TAREA PENDIENTE: Prosigue el texto sobre la organización política argentina desde el punto en que termina.

No obstante, Buenos Aires seguía siendo la porción argentina más rica y civilizada del país, mostrada a través de la gestión del ministro Rivadavia. Modelo para el Interior, el péndulo de los sucesos volvió a encumbrarla cuando la ciudad del Plata fue la sede de un nuevo Congreso, para completar la organización nacional mediante el dictado de una Constitución. La asamblea eligió también al Presidente de la ahora nombrada República: el mismo Rivadavia.

Pero fracasó el ensayo: la paralela guerra contra Brasil influyó en los trabajos, que derivaron en el antagonismo –como en 1819- de las provincias interiores encabezadas por el mandatario cordobés Bustos, más atento a destruir el orden interno que a sostener la contienda contra el extranjero. El resultado fue la disolución de los poderes nacionales y la pérdida de la Provincia Oriental.

Tras una serie de consecuencias traducidas en nuevos enfrentamientos armados de los provincianos contra los porteños (Lavalle contra López, Paz contra Quiroga), el triunfo de los federales se consolidó en 1831 cuando todas las partes de la Argentina, con la nueva denominación de Confederación, se comprometieron a cumplir el pacto celebrado el 4 de enero de ese año por las provincias del Litoral. Este imponía la necesidad de convocar otro congreso, que organizaría al país bajo el sistema triunfante, vencidos como fueron los ensayos de un régimen político unitario. Se remarcaban en el Pacto Federal pocos -pero fundamentales- aspectos a imponer en el futuro Congreso Constituyente: la navegación de los ríos interiores (entiéndase, el Paraná), el comercio y la distribución de la renta externa, que cobraba la aduana de Buenos Aires hasta entonces en beneficio propio, además de la consabida protección a la soberanía y libertad de cada una de las Provincias.

MATERIAL PROPORCIONADO:

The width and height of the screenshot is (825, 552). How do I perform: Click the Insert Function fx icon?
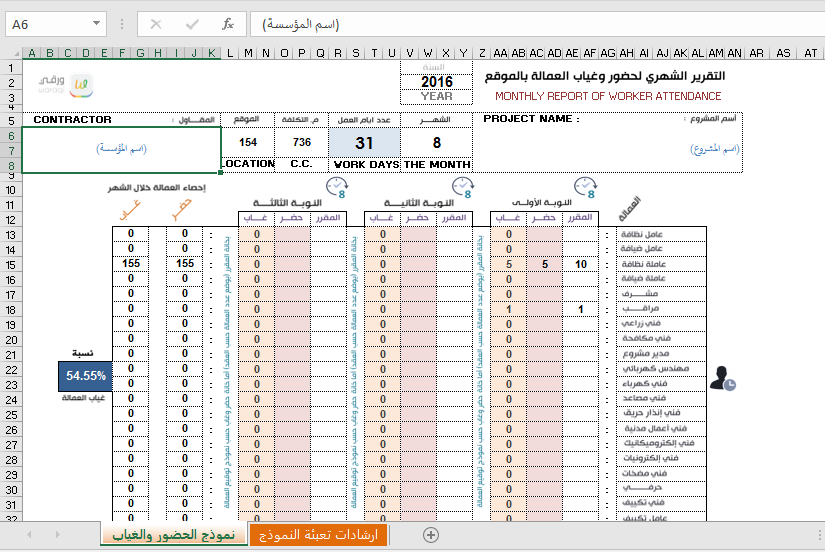(x=227, y=24)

SOLUCIÓN DEL PROBLEMA:
Surgió en tales tiempos en la ciudad platense la figura de Juan Manuel de Rosas como Dictador, consecuencia del otorgamiento de la “suma del Poder público” por parte de la Legislatura provincial. Con el propósito de afirmar el predominio de Buenos Aires sobre la Confederación, y contando con mayores fuerzas, este gobernante se negó a cumplir el pacto y a reunir el congreso, considerando que por su medio Buenos Aires perdería influjo. Desde entonces impuso una dura represión a todos los que proclamaron la necesidad de que la Argentina contara con una Constitución, y calificó por igual de “unitarios” (y “salvajes”) a cuantos anhelaban llevar a la práctica aquellos postulados, aunque fueran de los primeros y más destacados defensores de un sistema que el mismo Rosas proclamaba defender.

Esta tergiversación llevó a iniciar una campaña en contra del dictador, que debido a sus crueles métodos de represión se convirtió en un tirano. Impuesto por la fuerza de las armas, al cabo de la larga guerra que agotó los recursos de las provincias levantadas en su contra, el gobernador de Buenos Aires hubo de convertirse (en 1850) en “Jefe Supremo” de la Confederación Argentina.

El general Urquiza, gobernador de Entre Ríos, puso fin a ese estado de cosas al derrotar a Rosas en la batalla de Caseros, el 3 de febrero de 1852. La finalidad del vencedor era el cumplimiento del Pacto Federal.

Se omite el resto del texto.